Checking Off The Bucket List!

Most of us have a bucket list.

Mine should more or less read “go everywhere and do everything.”

That’s a slight exaggeration as skydiving and swimming with sharks aren’t on the list but it has become important to me that I try as many different things as possible.

One item on my list is to take a ride in an old fashioned biplane like the barnstormers use. You know the kind – it’s open air?

This is sort of an interesting goal for a gal who’s afraid of heights but I’m determined to not allow my fears to hold me back.

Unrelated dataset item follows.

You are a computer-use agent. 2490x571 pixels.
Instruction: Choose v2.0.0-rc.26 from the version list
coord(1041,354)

That’s been the theme of the last year and a half and it has served me well in all areas of life but one.

I had the opportunity to take a ride earlier this month but chickened out and have regretted it ever since. So when I learned that biplane rides are being offered at a nearby airport this weekend, it became clear that it’s time to face the fear and check this item off my bucket list.

I’m wavering somewhere between excitement and terror but am trying hard to embrace the pure joy of anticipation.

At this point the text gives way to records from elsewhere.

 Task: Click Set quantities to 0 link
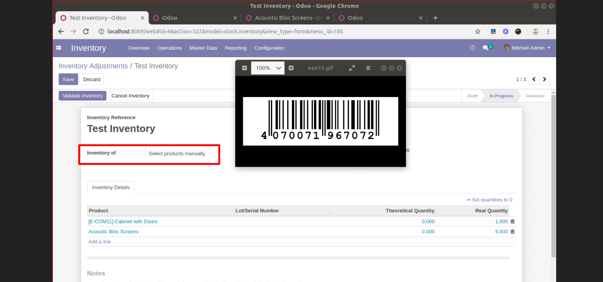point(489,200)
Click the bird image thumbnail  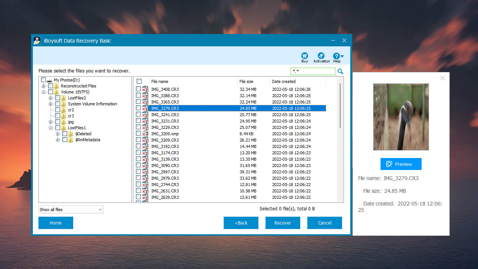[401, 117]
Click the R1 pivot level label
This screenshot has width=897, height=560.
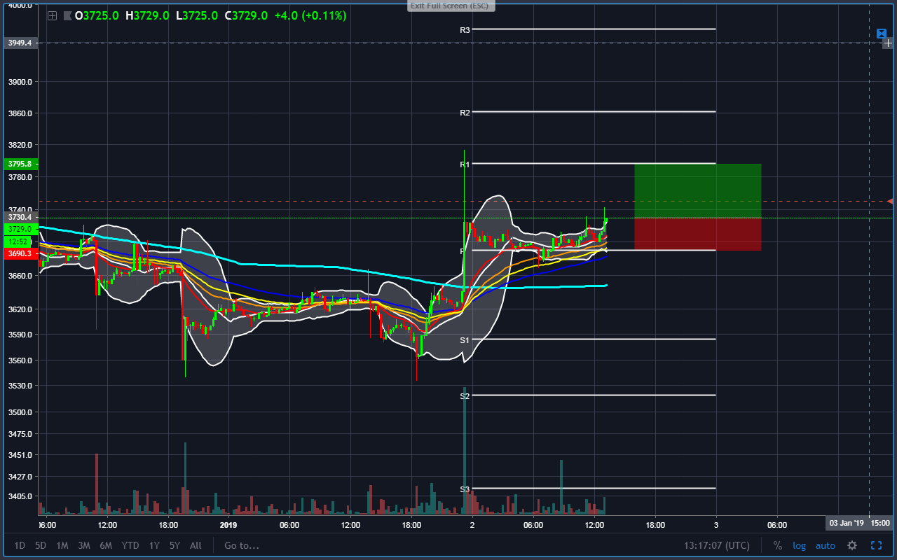[465, 165]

I’m sort of an old soul and have a deep appreciation for old cars, trains, trucks and planes. There’s something romantic about these old biplanes and the tradition of barnstorming.

The plane pictured above is the one I’ll be riding in. It’s a 1929! How cool is that? This is the sort of bird you would normally see in a museum and I’ll be flying high above the earth in it in a few days!

What do you think? Would you take this ride? What’s on your bucket list?